La Hermandad de la Merced de Córdoba ha presentado la papeleta de sitio para el próximo Lunes Santo realizada por Miguel Ángel Arroyo González, hermano de la corporación. Una papeleta cargada de simbología en la que el autor ha querido rendir homenaje el hábito mercedario de la cofradía. En la obra se muestra a la Virgen gloriosa con unos grilletes sentada en un trono y sobre un velo donde aparecen sus propias palabras dirigidas a Pedro Nolasco las cuales dicen: «Vestirán los hijos de mi religión un hábito blanco en testimonio de mi virginal pureza, del modo que me ves vestida».
Todo se enmarca en un dosel de ornamentación interpretada a base de grafito, acuarela y aerosol creando un efecto dorado y plata en alguno de los motivos, todo sin definición alguna y a modo de boceto simulando la forma de un Simpecado ya que es la representación de la Virgen por excelencia. Dicha técnica y su ejecución al completo ha sido intervenida de manera digital. En la composición destaca el detalle de las espigas de trigo, muy representativas en el ámbito sacramental.
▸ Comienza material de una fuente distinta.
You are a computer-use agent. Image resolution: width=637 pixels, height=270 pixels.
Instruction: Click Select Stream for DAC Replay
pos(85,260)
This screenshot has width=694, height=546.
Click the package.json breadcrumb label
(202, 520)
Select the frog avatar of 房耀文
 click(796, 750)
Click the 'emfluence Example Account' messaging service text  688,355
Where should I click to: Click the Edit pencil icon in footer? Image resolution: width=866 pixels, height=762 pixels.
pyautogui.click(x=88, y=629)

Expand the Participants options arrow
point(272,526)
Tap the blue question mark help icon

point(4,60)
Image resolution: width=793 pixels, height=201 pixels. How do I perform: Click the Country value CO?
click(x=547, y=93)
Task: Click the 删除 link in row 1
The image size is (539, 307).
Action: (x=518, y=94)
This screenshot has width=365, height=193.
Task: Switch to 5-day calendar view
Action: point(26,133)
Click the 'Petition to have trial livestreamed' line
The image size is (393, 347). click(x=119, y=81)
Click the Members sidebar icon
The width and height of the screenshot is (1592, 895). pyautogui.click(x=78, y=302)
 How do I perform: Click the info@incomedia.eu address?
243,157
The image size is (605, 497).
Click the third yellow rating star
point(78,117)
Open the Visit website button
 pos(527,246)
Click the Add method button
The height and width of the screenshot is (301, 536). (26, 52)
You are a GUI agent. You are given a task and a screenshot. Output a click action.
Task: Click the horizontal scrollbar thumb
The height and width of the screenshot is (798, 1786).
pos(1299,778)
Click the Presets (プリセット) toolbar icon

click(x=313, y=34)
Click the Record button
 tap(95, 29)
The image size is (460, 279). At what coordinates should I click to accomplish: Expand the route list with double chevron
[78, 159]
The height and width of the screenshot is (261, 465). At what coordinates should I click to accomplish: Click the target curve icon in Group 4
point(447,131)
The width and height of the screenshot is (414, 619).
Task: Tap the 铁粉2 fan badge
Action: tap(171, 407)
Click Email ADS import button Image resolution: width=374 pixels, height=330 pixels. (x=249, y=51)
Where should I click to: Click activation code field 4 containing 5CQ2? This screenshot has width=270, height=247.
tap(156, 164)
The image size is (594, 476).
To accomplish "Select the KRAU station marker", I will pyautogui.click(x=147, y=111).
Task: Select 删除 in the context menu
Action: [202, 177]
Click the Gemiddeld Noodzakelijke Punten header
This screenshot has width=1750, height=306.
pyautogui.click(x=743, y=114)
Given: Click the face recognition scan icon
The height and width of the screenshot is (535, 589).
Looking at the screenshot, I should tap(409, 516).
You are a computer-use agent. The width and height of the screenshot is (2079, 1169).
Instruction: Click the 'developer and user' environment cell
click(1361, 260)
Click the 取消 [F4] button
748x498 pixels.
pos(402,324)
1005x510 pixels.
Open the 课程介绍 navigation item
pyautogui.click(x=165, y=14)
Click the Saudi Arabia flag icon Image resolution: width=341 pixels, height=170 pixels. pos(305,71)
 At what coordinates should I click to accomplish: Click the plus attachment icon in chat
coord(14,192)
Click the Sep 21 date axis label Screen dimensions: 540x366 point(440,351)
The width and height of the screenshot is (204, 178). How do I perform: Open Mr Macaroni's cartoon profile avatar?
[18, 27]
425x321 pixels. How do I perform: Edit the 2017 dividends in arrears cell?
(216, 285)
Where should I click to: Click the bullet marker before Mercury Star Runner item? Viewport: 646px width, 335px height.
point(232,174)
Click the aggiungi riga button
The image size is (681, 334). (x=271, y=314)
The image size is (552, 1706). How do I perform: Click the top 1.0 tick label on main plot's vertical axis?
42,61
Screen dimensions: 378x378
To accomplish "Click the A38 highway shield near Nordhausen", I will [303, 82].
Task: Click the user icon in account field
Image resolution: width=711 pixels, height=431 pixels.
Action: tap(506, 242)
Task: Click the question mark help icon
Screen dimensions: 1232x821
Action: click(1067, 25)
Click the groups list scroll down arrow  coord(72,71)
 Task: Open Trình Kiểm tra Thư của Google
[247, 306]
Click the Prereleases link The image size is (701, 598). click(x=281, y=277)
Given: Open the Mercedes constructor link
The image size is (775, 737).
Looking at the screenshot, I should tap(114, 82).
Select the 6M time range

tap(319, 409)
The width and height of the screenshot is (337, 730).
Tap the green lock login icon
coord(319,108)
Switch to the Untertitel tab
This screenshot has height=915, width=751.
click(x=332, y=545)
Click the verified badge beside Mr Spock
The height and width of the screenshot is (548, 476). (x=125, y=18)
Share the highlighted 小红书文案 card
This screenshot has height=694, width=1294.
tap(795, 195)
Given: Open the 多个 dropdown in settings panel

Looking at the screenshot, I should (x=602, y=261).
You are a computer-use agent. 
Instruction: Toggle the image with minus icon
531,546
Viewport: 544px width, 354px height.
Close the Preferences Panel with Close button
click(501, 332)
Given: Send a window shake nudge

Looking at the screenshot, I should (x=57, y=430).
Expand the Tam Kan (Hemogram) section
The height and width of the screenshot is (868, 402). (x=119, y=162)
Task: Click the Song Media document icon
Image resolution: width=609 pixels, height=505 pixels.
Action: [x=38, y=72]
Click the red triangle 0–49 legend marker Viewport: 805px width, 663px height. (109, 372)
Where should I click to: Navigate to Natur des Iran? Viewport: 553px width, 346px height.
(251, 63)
Analizando la obra desde la parte superior hacia abajo se puede encontrar como remate en las propias esquinas unas llamas de fuego en las que la Biblia describe a Dios como un «fuego consumidor» que aparece a menudo como un símbolo de la presencia de Dios. Cabe recordar que un elemento importante para los sacrificios del Antiguo Testamento, en el altar de las ofrendas fue un fuego divino, habiendo sido encendido originalmente por Dios Mismo.
A modo de custodia bajo este fuego y el trono de la Virgen aparecen unos querubines bastante significativos puesto que son los que se hallan en el paso de misterio del Señor de la Coronación de Espinas. Figuran también unas cartelas con la insignia del Santísimo así como el pelícano, figura que tiene su origen en una antigua leyenda de la época medieval, según la cual, el pelicano, en tiempos de escasez, nutría a sus crías con la sangre que sacaba de su pecho con su propio pico lo que llevó a relacionar a esta ave con Jesucristo el cual ofrece su propio cuerpo en laEucaristía para alimentarnos, ha explicado el artista.
Para concluir la composición el autor ha rendido tributo a Pedro Nolasco (fundador de la orden mercedaria), recordando que Pedro Nolasco comerciaba con musulmanes para liberar esclavos cristianos que capturaban. En homenaje a esta labor, el autor ha incluido en la composición a dos de los esclavos aparecientes en el paso de Nuestra Madre Santa María de la Merced bajo sus maniguetas, «dándole así un toque de color para así resaltar los escapularios mercedarios y las cadenas rotas que cuelgan de sus muñecas». Todo este proyecto se representa sobre un fondo del color del hábito y la insignia mercedaria a modo de marca de agua.